Problem to solve: One range is to be output from the listing below, exactly as written: the line with "Where should I click to: Click the resources" to the line with "Instruction: Click KR₩ 49,000 price text", both kept.

Provided information:
"""
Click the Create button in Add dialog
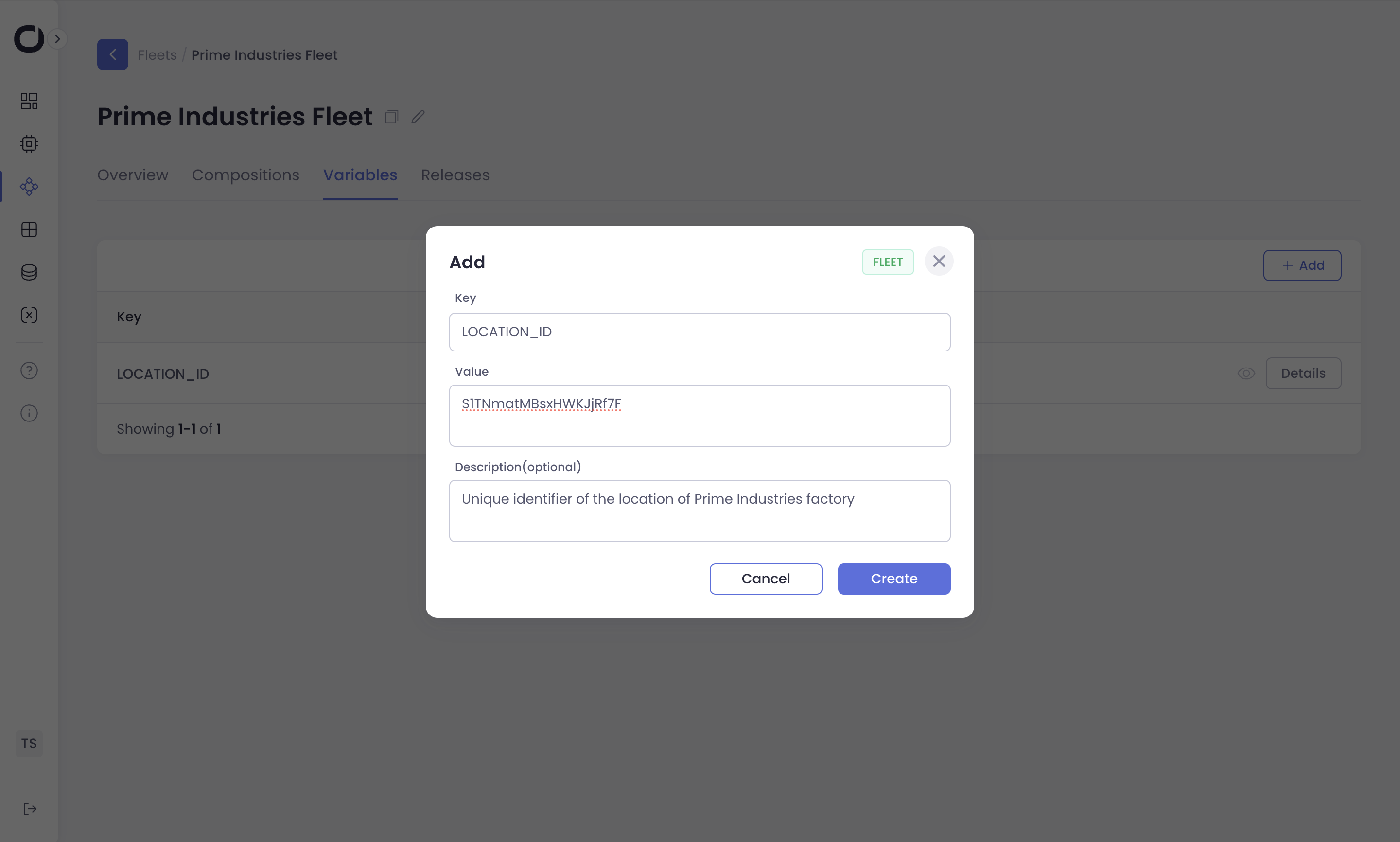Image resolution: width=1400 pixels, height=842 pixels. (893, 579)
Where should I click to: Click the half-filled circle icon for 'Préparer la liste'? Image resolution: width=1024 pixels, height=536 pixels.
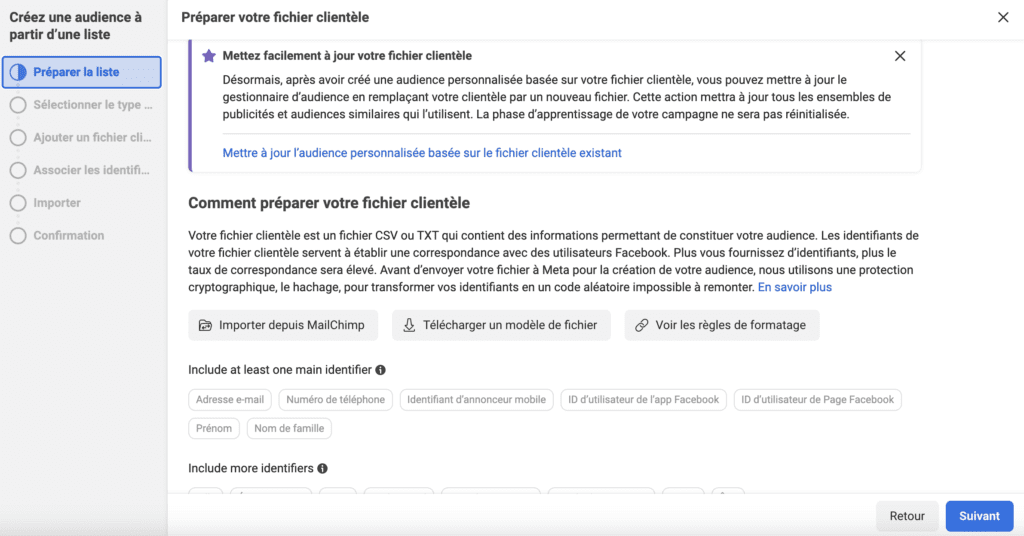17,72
"""
"""
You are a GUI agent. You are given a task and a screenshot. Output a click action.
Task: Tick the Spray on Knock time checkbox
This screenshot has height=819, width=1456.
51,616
"""
"""
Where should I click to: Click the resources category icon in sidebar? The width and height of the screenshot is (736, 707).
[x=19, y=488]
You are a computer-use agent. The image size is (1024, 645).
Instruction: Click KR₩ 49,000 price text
"""
Exercise solution:
Where should I click to: Click the resources category icon in sidebar? The width and height of the screenshot is (736, 707).
[x=19, y=488]
You are a computer-use agent. The image size is (1024, 645).
Instruction: Click KR₩ 49,000 price text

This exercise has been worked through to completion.